Text section:
******************************

Amazon set weekly AI usage targets so its workforce would actually use the tools the company had bought. The Financial Times reports that some of those employees have built an internal tool called MeshClaw whose only purpose is to delegate fake jobs to AI agents and inflate their token counts. Both sides got the numbers they wanted. No work was done.

The arc that produced MeshClaw is eighteen months long, and every step in it looked reasonable at the time it was taken.

The Gap

Through 2024 and into 2025, the largest technology companies had a problem that nobody wanted to name in earnings calls. They had committed to AI as the central productivity story of the decade — pledged tens of billions of dollars of capex, told boards that AI would transform white-collar work, written internal memos about employees adopting it across their workloads. The capex was real. The adoption inside their own walls was not.

Bloomberg noted in February 2025 that AI adoption had outpaced the PC and the internet, but that evidence of a productivity boost was thin on the ground. A May 2025 New York Times report described Amazon managers "increasingly pushing" engineers to use AI; engineers said they didn't see the gains the tools promised. By September, AWS CEO Matt Garman was criticizing staff at an all-hands for slow product rollouts. In November, an internal memo went out asking Amazon engineers to use the company's in-house coding assistant. The argument inside every large company in late 2025 was the same: if AI is the productivity multiplier we've told shareholders it is, why isn't anyone using it?

The clearest data point was Anthropic's own. In December 2025, the company published a study of its own engineers reporting 60% Claude usage and an 80% speed-up on the tasks it touched. The numbers were widely mocked as self-reported by a company that makes Claude — but they were the high-water mark. Sixty percent of work, voluntarily, at the company that builds the tool. Everywhere else, the rate was lower, and the proxy gap between capex and adoption kept widening.

******************************

Data under study:
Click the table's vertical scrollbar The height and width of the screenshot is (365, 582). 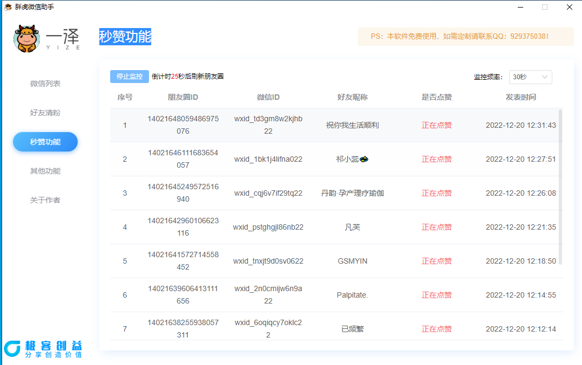pos(560,186)
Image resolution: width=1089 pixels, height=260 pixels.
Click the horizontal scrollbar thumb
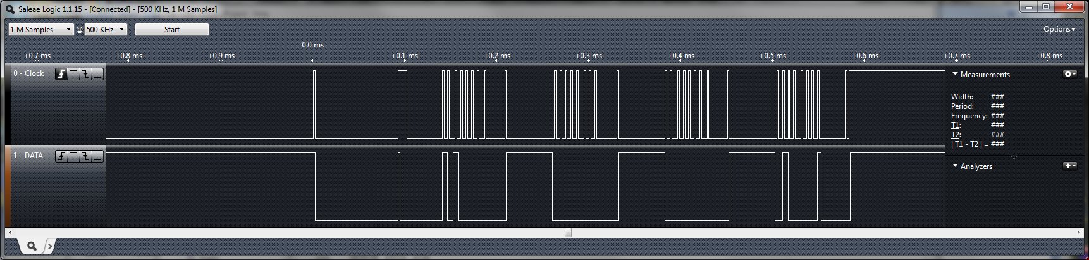point(568,232)
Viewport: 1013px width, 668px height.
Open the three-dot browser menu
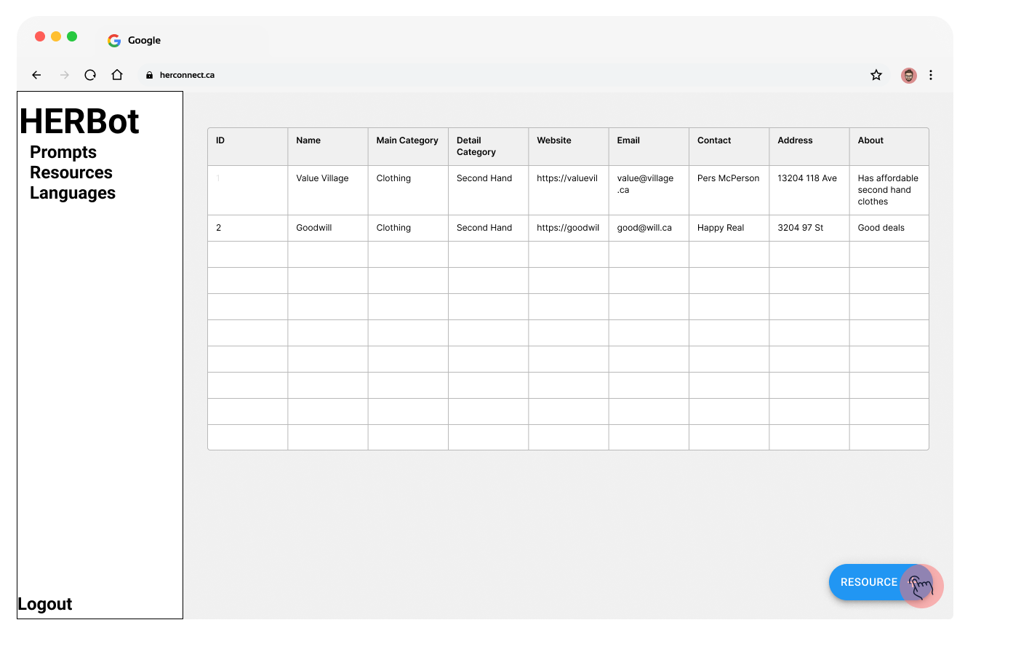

******************************

Instructions:
1. List every news outlet named in the article about Amazon's AI usage targets.
2. In the article about Amazon's AI usage targets, who criticized staff at an all-hands in September for slow product rollouts?
3. Continue the article about Amazon's AI usage targets from its last sentence.

Expected results:
1. The Financial Times, Bloomberg and The New York Times.

2. AWS CEO Matt Garman.

3.
Something had to bridge it. The answer, at every company, was the same: make AI use a performance metric.

The Mandate

In February 2026, the Financial Times reported that Accenture had told senior staff that promotions would require "regular adoption" of AI and that the firm was beginning to track some senior staff's weekly AI tool logins. The same month, the Wall Street Journal documented companies across tech factoring AI use into performance reviews; Microsoft had quietly lowered sales quotas for teams whose members didn't use enough AI, and Meta was scoring "AI-driven impact" on year-end reviews. By March, Bloomberg was describing a "productivity panic" among executives and engineers — and a UC Berkeley study finding that those who offloaded work to AI were also working longer hours.

The premise was reasonable. If a tool is genuinely productive, mandating its use should produce visible productivity. The flaw was in the proxy. Productivity is hard to measure; AI tool usage is easy to measure. The same gap that has bedeviled every white-collar metric in the last century — between what people do and what their tools' telemetry shows them doing — was about to be productized by every Fortune 500 HR system.

A Harvard Business Review study the same month gave the most precise warning. Eight months observing a US tech company found that AI tools didn't reduce work; they intensified it. Employees worked faster, longer, and across a bigger scope of tasks. The first sign of the AI mandate was burnout, not slack. The next sign was harder to see.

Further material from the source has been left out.